DATA LISTING:

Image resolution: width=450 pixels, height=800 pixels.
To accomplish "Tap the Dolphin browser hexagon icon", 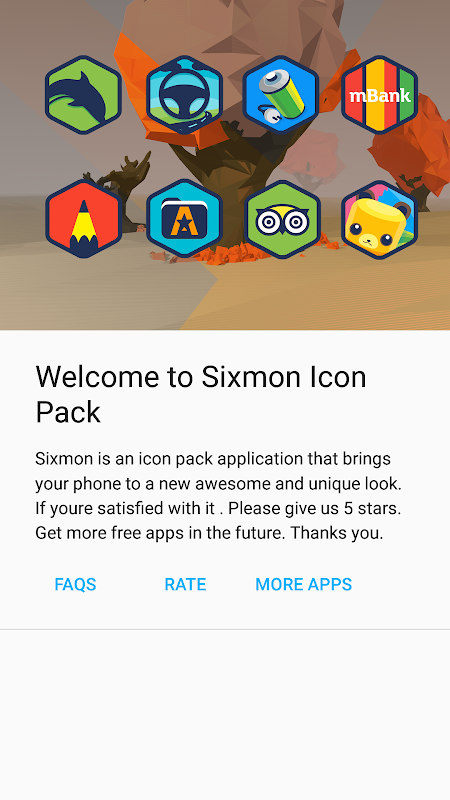I will (83, 95).
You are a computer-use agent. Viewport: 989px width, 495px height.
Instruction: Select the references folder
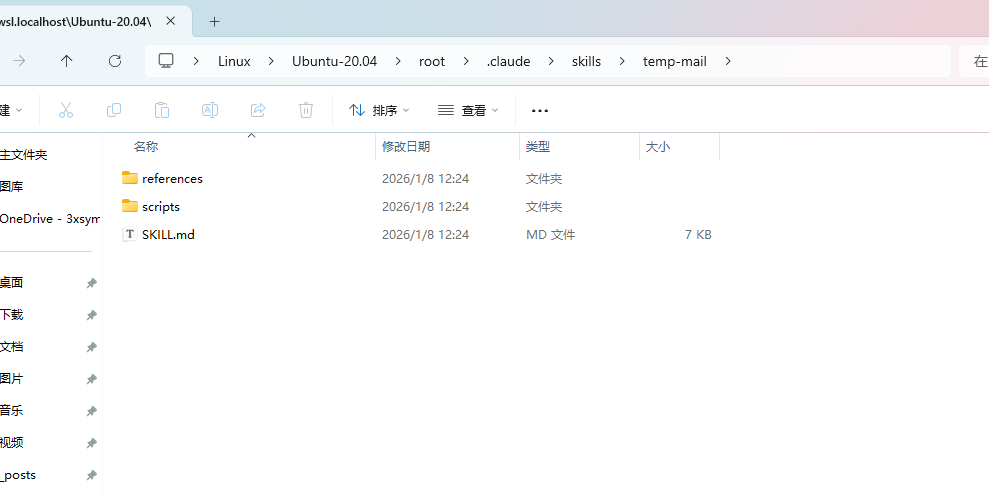tap(172, 179)
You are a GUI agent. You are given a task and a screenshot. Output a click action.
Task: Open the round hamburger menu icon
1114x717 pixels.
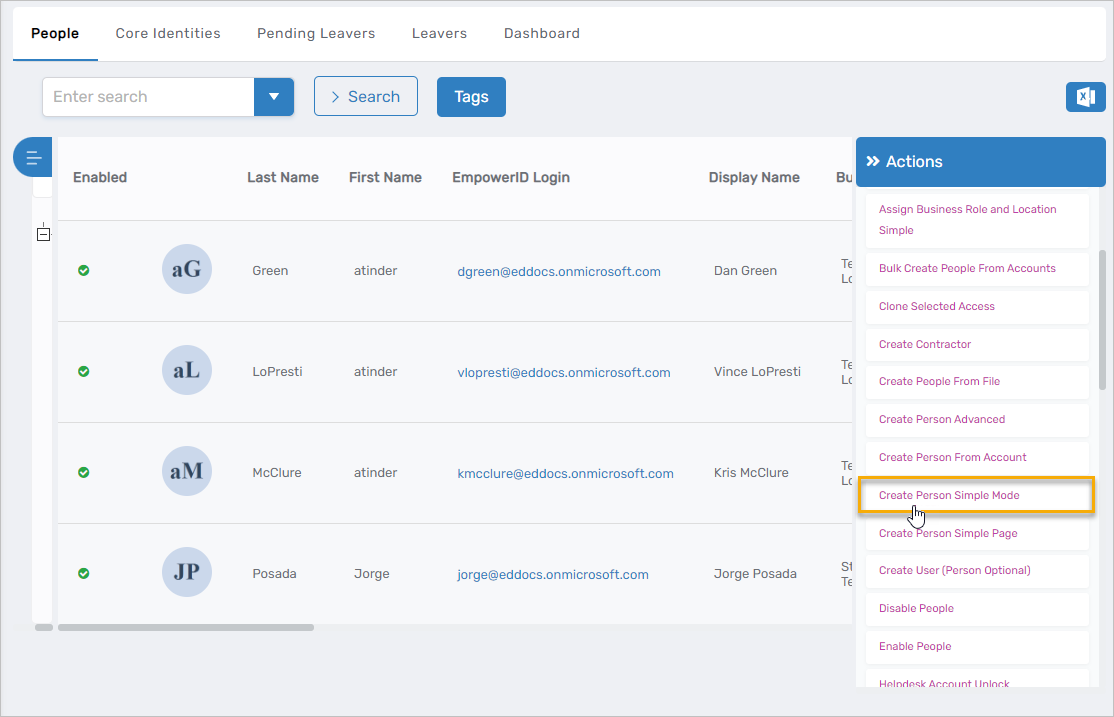[33, 157]
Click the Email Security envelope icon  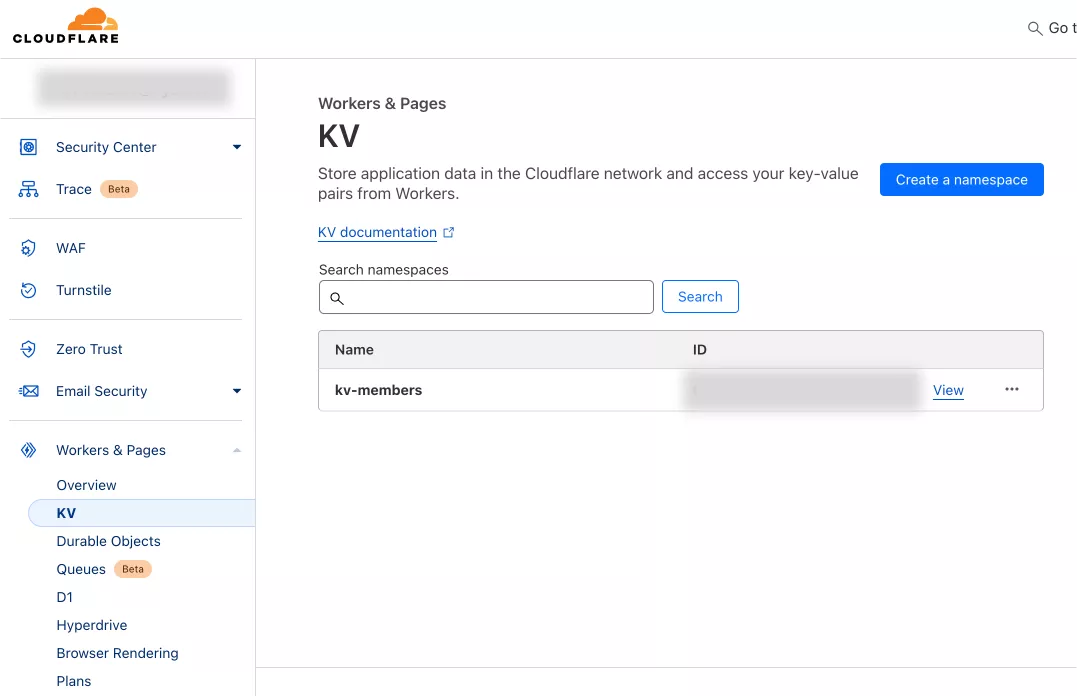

WORK REQUIRED:
In the records above, find each line with the word "agent" and copy it out.

RESPONSE TO THE TASK:
You are a computer-use agent. Viewport: 989px width, 495px height.
You are a GUI agent. You are given a task and a screenshot. Output a click action.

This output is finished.